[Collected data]

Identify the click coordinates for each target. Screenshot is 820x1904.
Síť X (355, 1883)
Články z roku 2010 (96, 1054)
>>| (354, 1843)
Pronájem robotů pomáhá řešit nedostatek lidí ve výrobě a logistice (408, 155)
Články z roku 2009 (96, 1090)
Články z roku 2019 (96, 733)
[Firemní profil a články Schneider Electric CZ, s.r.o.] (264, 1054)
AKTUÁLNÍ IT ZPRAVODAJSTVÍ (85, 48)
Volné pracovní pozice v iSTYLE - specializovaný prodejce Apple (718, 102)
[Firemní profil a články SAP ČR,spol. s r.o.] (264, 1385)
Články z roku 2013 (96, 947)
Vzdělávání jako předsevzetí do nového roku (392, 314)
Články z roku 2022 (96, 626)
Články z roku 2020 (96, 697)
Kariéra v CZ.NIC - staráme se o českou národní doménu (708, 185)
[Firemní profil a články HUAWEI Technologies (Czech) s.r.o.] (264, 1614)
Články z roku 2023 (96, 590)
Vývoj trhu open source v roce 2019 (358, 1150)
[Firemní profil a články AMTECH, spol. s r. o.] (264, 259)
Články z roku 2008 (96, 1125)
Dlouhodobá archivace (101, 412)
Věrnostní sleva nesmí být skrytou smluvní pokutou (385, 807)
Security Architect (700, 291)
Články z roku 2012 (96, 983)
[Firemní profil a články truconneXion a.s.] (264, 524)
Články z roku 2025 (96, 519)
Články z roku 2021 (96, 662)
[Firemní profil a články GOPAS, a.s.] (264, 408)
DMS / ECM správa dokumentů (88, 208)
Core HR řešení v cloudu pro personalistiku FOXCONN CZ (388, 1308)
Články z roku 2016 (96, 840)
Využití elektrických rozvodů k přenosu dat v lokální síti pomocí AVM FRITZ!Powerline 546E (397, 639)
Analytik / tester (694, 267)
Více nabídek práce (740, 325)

● **Exercise objective**
A line belongs in the answer if it contains the word "profil"; copy every such line from the data above.

● **Output of the exercise**
[Firemní profil a články Schneider Electric CZ, s.r.o.] (264, 1054)
[Firemní profil a články SAP ČR,spol. s r.o.] (264, 1385)
[Firemní profil a články HUAWEI Technologies (Czech) s.r.o.] (264, 1614)
[Firemní profil a články AMTECH, spol. s r. o.] (264, 259)
[Firemní profil a články truconneXion a.s.] (264, 524)
[Firemní profil a články GOPAS, a.s.] (264, 408)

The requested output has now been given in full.